What to produce: Nothing in the records may be altered, and no picture may be included. Restate them in full.

Excerpted data:
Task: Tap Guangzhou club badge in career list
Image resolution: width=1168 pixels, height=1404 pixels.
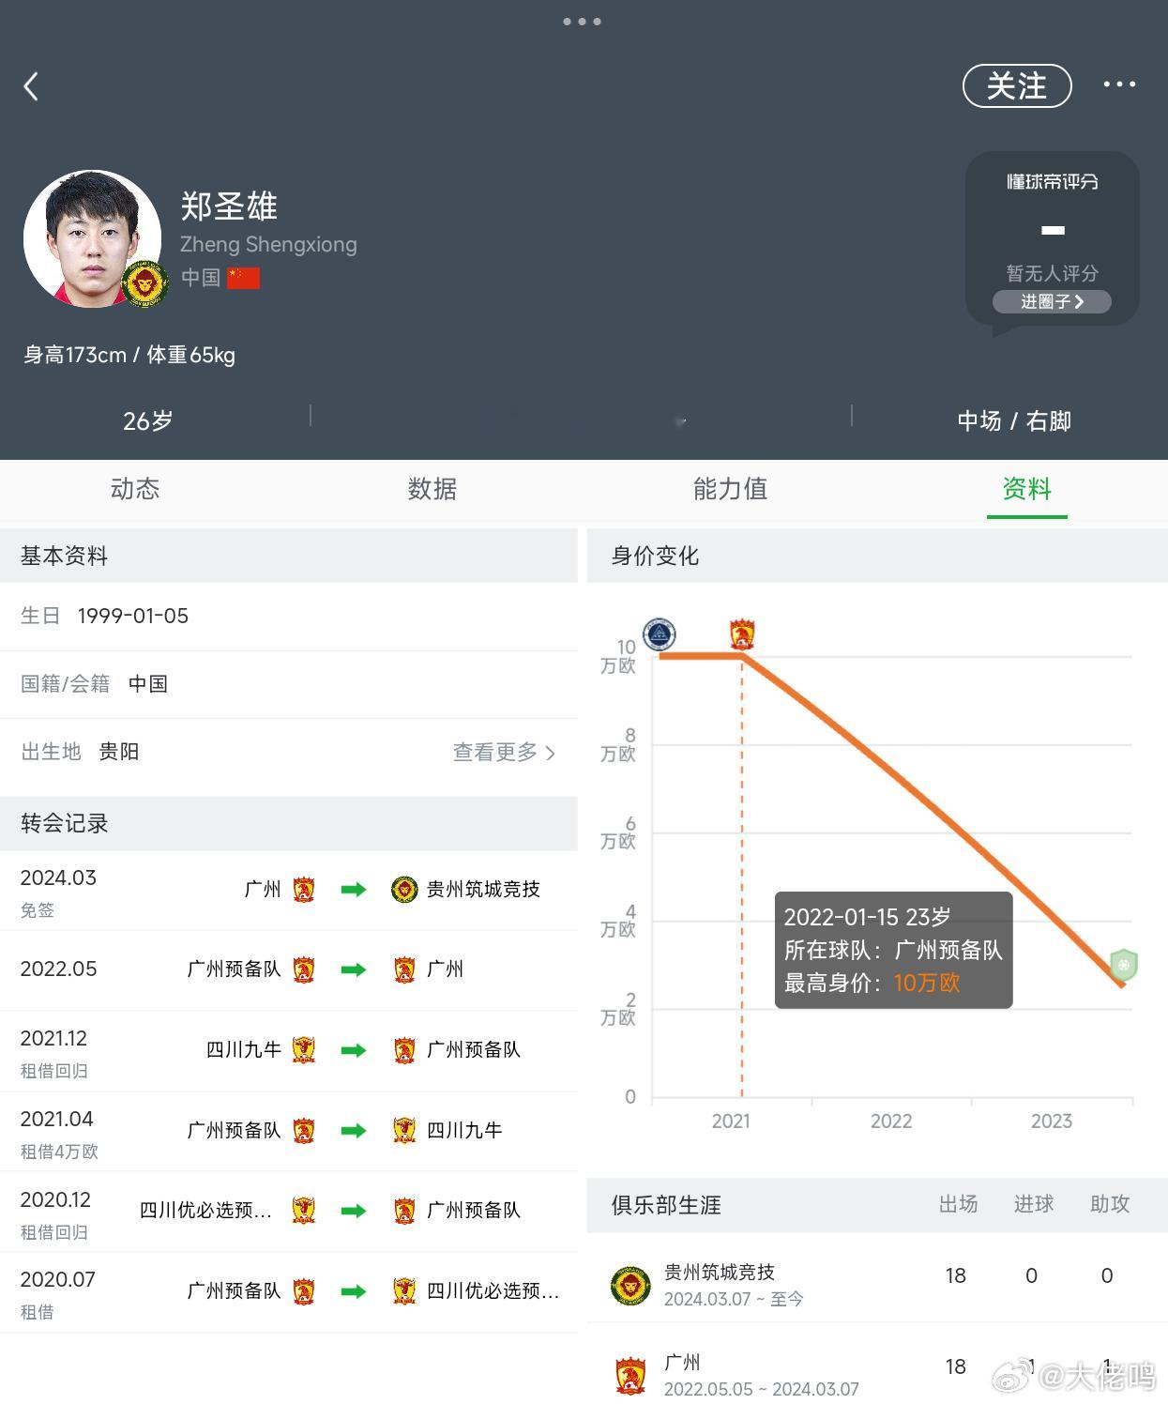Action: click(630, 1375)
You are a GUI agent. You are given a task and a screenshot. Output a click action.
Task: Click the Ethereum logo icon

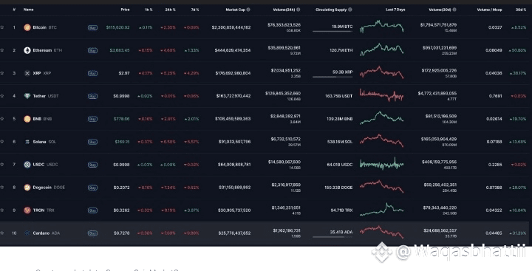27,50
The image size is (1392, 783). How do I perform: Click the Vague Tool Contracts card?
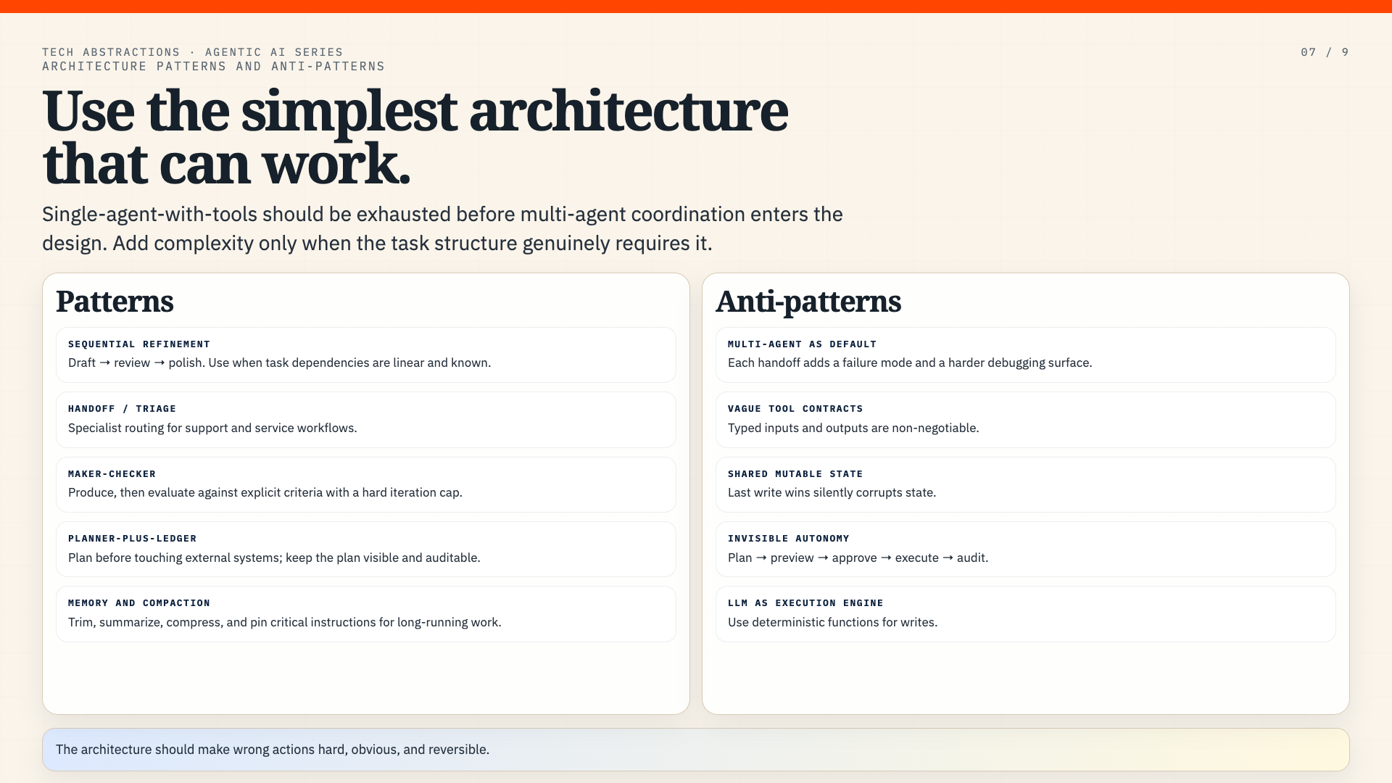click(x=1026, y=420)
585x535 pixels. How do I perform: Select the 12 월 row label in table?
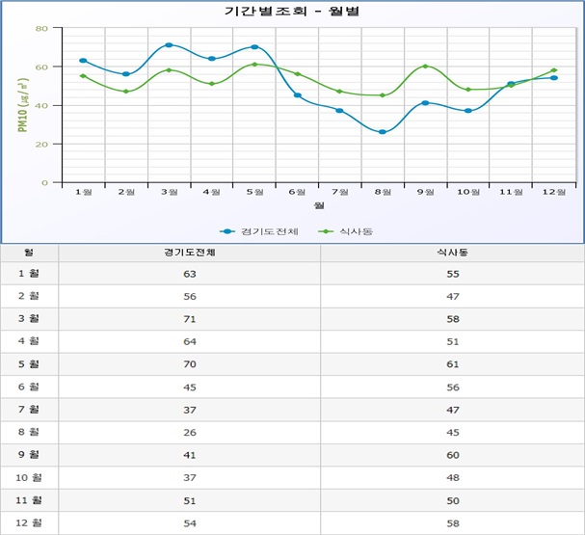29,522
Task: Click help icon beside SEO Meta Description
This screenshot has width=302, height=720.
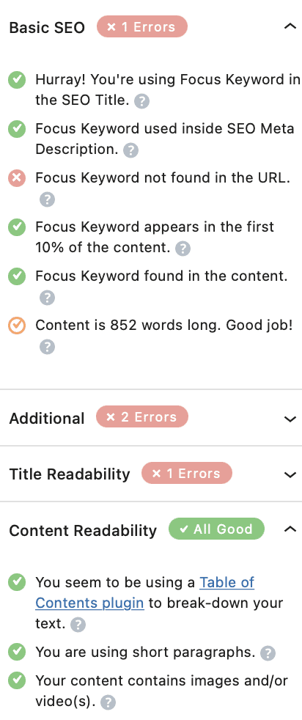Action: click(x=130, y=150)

Expected answer:
Task: Tap Guangzhou club badge in career list
Image resolution: width=1168 pixels, height=1404 pixels.
Action: click(630, 1375)
You are a GUI agent. You are given a task and a screenshot. Output a click action.
Task: Click the Ethereum logo icon

27,50
The image size is (1392, 783). How do I perform: Click the Vague Tool Contracts card?
click(x=1026, y=420)
585x535 pixels. How do I perform: Select the 12 월 row label in table?
29,522
Task: Click help icon beside SEO Meta Description
This screenshot has width=302, height=720.
Action: click(x=130, y=150)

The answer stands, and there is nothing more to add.